Wednesday, January 31, 2024
12:00 - 1:00 p.m.
McKinney Conference Room 353, Watson Institute, 111 Thayer
Registration Required
*This event is currently at capacity. Given that in-person attendance can be unpredictable, please feel free to register and show up on the day of the event. Standby attendees can often be admitted.
About the Event
This talk goes back to the Expedition of Egypt and the colonization of Algeria as matrixes of how European colonialism operated in what is now called "North Africa" and the "Middle East." Legally defined via their alleged "religion," Jewish or Muslim Algerians were racialized by a secularized empire.
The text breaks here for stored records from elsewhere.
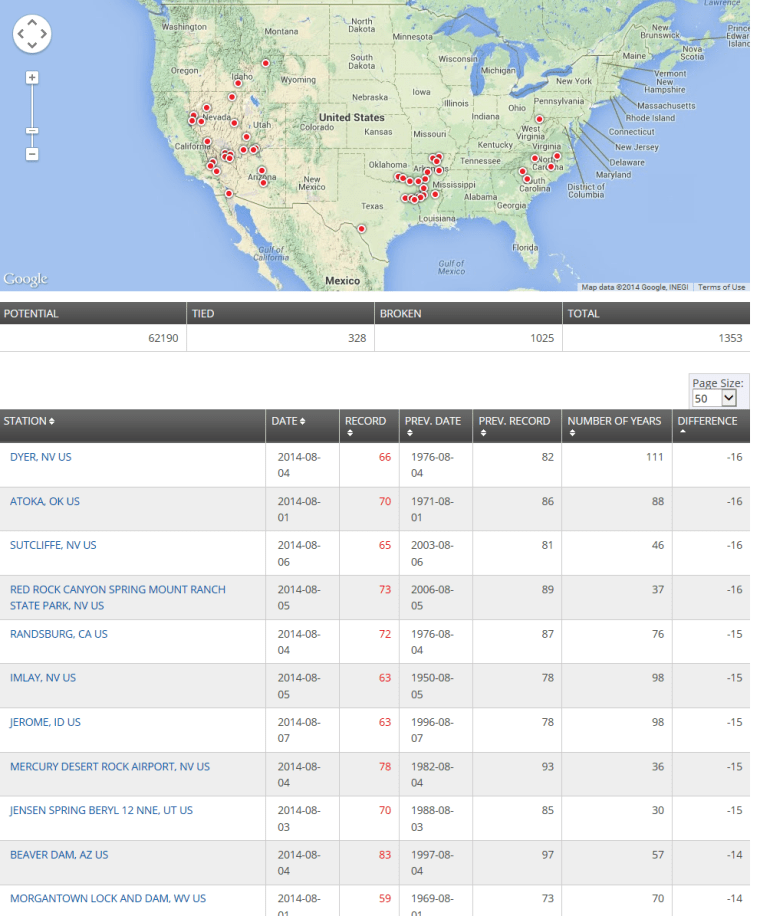Viewport: 760px width, 916px height.
Task: Pan the map east with the right arrow
Action: (45, 34)
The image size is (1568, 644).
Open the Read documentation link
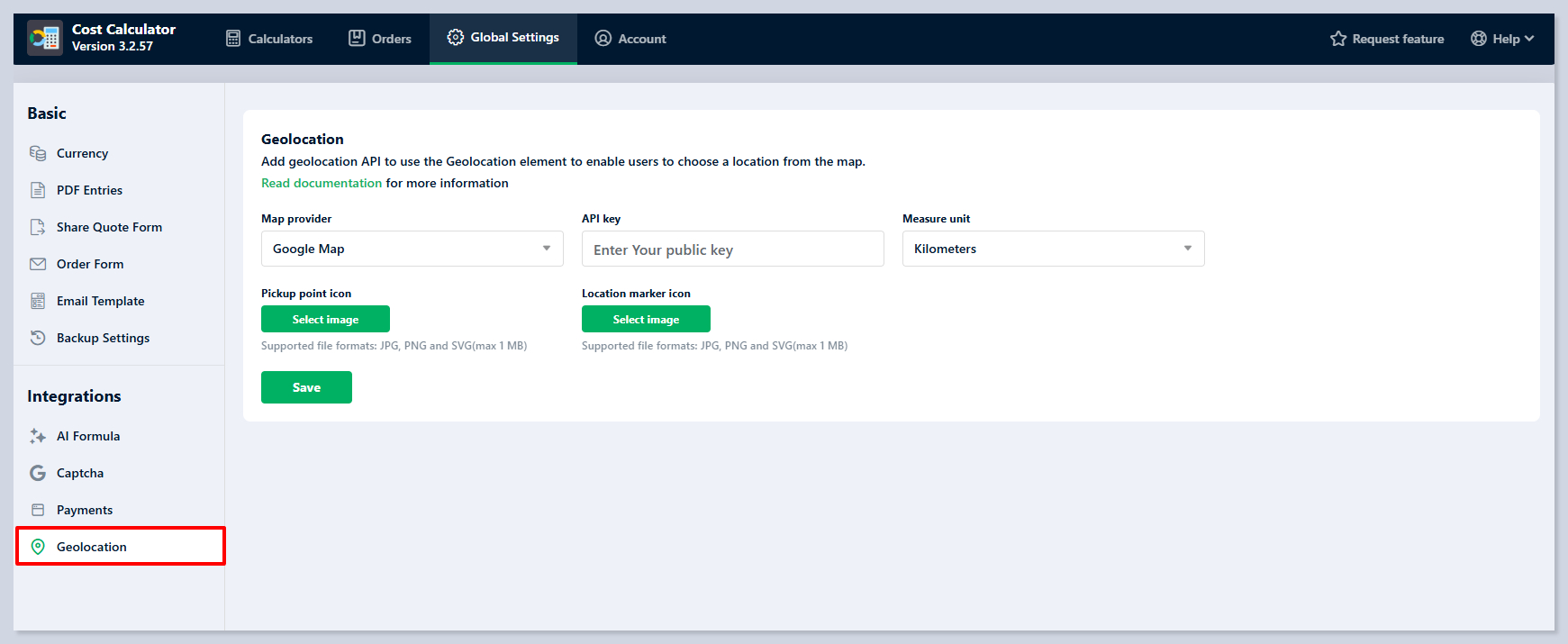(x=322, y=183)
After 1870, the signifier of "Islam" became the racial name par excellence – literally a name for race – once Muslims were declared to be inconvertible but colonizable. This led to the foundation of an apartheid state in North Africa which predates the apartheid system in South Africa. In this talk, Professor Meziane will argue that, notwithstanding their past and present political power, the dominant critiques of race and colonialism since Fanon have not been able to fully make sense of the theologico-political layers of racism. It is precisely when it racializes what politically counts as “religion” and not only skin color that racism is not seen as such, thus operating by virtue of its very denial. How does a historical analysis of the theologico-political history of race destabilize the dominant assumptions of postcolonial and decolonial studies? How does it help us think about historical beginnings such as 1492 anew, and thus reconceptualize the very idea of "colonial modernity?"